- **Activity**
Where in the entries below does "icon" appear? Copy every line that has it.

(Records from a dataset)
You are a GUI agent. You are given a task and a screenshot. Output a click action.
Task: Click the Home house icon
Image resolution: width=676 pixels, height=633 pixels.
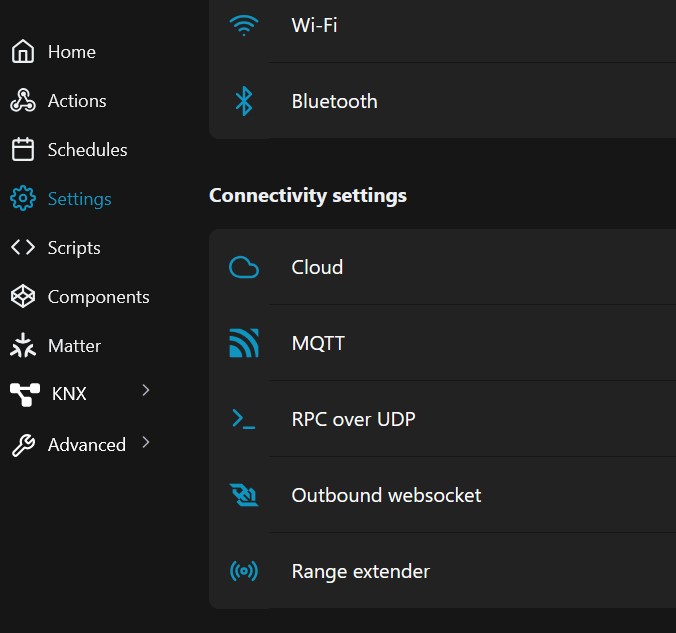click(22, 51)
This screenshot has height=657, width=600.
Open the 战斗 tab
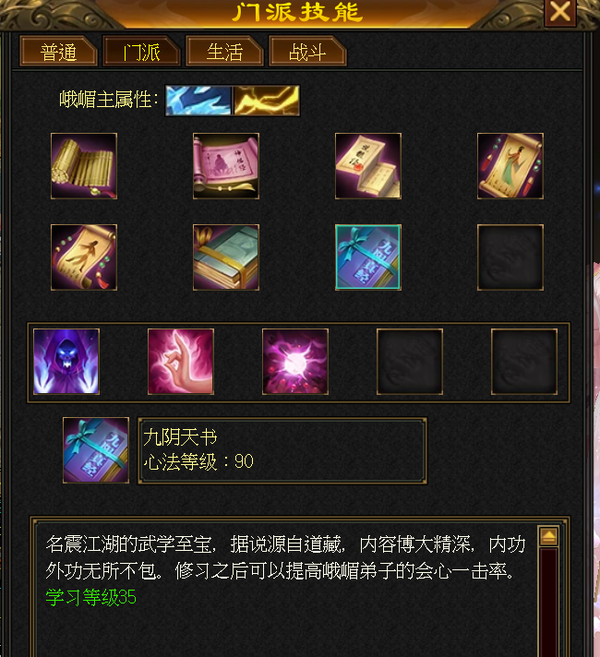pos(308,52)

--

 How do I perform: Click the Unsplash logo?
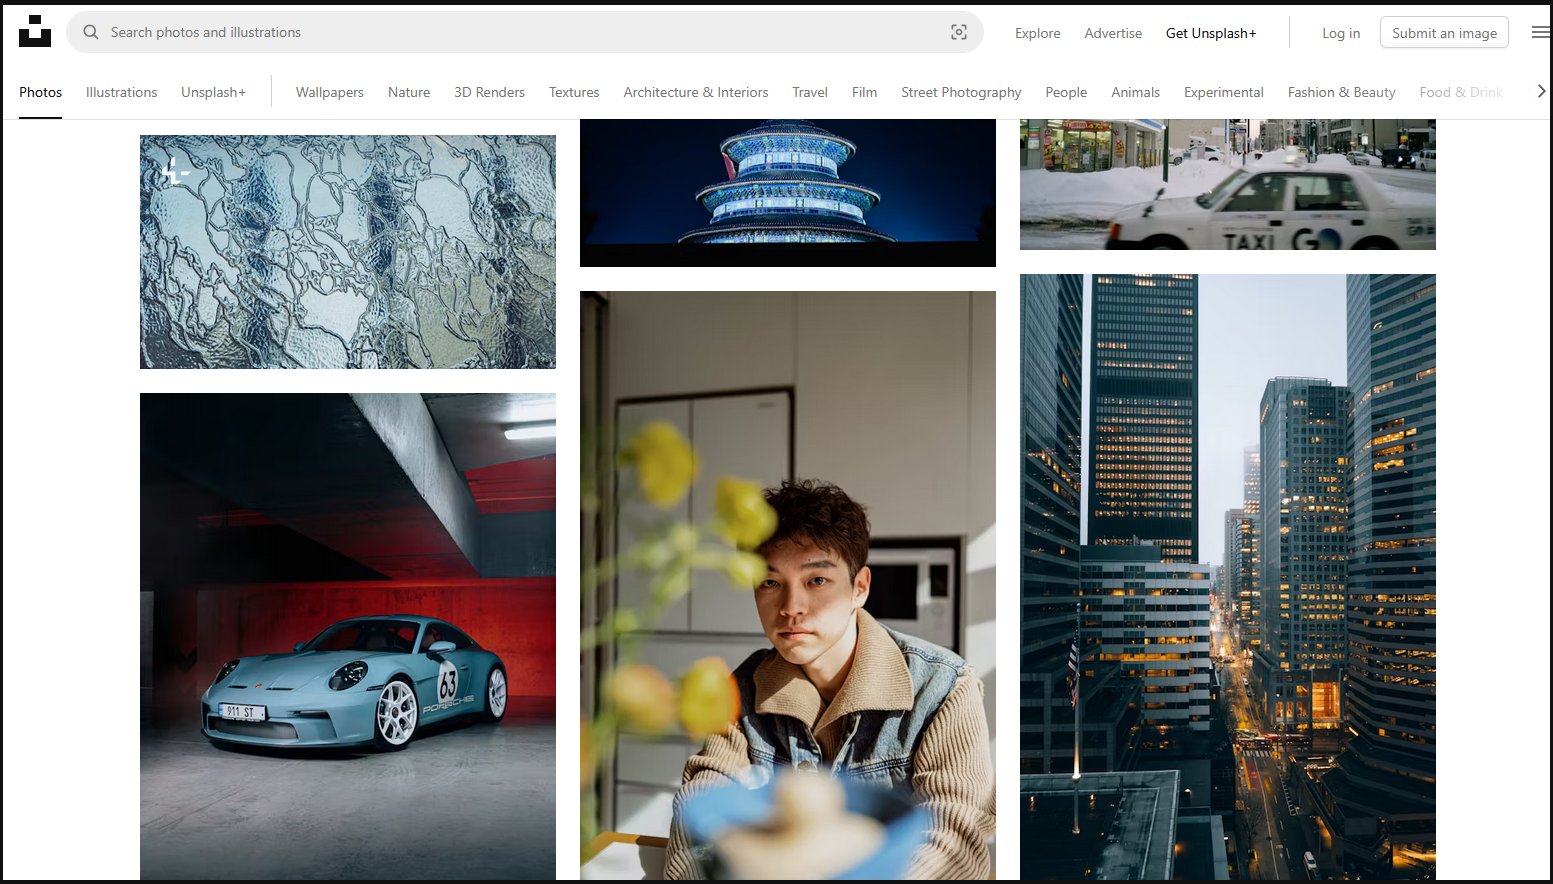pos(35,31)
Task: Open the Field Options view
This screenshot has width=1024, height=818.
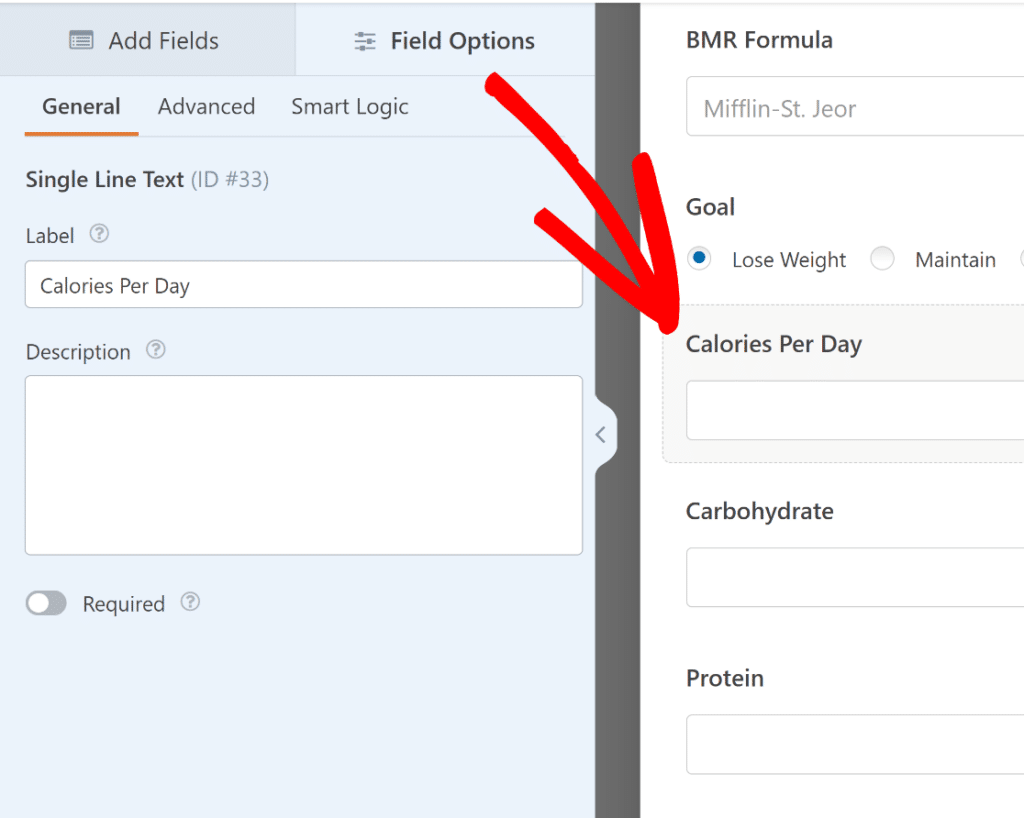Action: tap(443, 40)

* * *

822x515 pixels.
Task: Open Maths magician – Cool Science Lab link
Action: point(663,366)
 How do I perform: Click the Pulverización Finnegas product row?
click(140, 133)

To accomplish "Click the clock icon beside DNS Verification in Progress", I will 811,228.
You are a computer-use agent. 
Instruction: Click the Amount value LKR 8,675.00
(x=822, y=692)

- **Answer to this exercise**
Task: Click the Home house icon
To accomplish "Click the clock icon beside DNS Verification in Progress", I will 811,228.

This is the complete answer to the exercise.